吸取案例一的教训,把完整的参数传入,如下:
url = 'http://www.zhenhaotv.com'
user_agent = 'Mozilla/5.0 (Macintosh; Intel Mac OS X 10_12_1) AppleWebKit/537.36 (KHTML, like Gecko) Chrome/56.0.2924.87 Safari/537.36'
headers = {'User-Agent' : user_agent}#, 'Referer':'https://www.zhenhaotv.com/'}
sort = ('2','4','8','9','26','30','34')
font = {'2':'方正行楷繁体)','4':'汉仪雪君体繁','8':'博洋柳体字体','9':'博洋欧体字体','26':'腾祥铁山楷繁','30':'苏新诗柳楷简','34':'新蒂赵孟頫楷'}
def getImg(wd):
for Sort in sort:
print '++++++++++', Sort, font[Sort]
#try:
data = urllib.urlencode({
'text':wd,
'font':Sort,
'size':'68',
'color':'#000000',
'bg':'#ffffff',
'list':'open'})
request = urllib2.Request(url, data, headers)
response = urllib2.urlopen(request)
html = response.read()
print(html)
结果:
网页似乎没动,就跟刚在浏览器中打入网址时一模一样。

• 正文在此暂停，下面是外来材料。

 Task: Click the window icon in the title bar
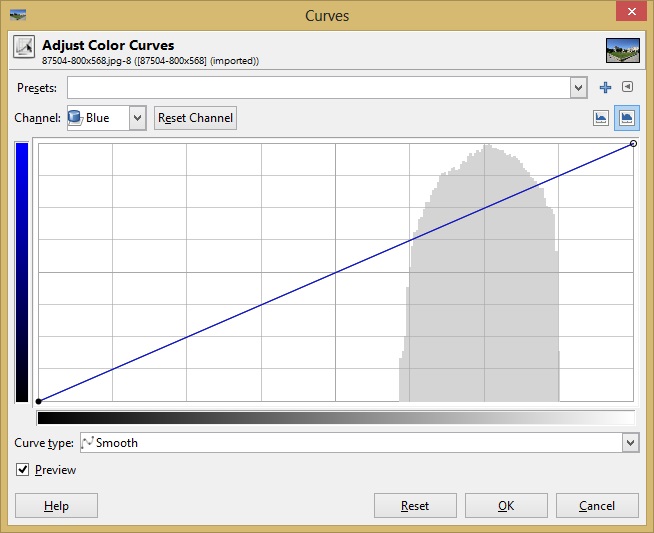18,15
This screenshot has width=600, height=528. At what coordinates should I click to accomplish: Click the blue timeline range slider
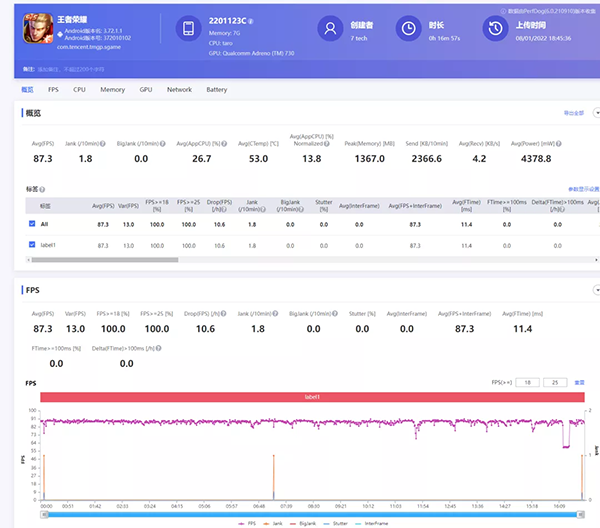pos(310,513)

参数跟没传进去似的。
想破脑袋,偶然间把网址从地址栏里复制出来再粘贴到爬虫中,新世界的大门就此被我开启了。。。
【坑二】:爬虫要注意爬取的网址是最后浏览器端粘贴回来的网址,以保证协议等内容不会出错。
我这错就错在网址不是:http://www.zhenhaotv.com 而是https://www.zhenhaotv.com/。协议不一样。
这些还是基础的爬虫。
爬虫坑多不易,且行且珍惜。。。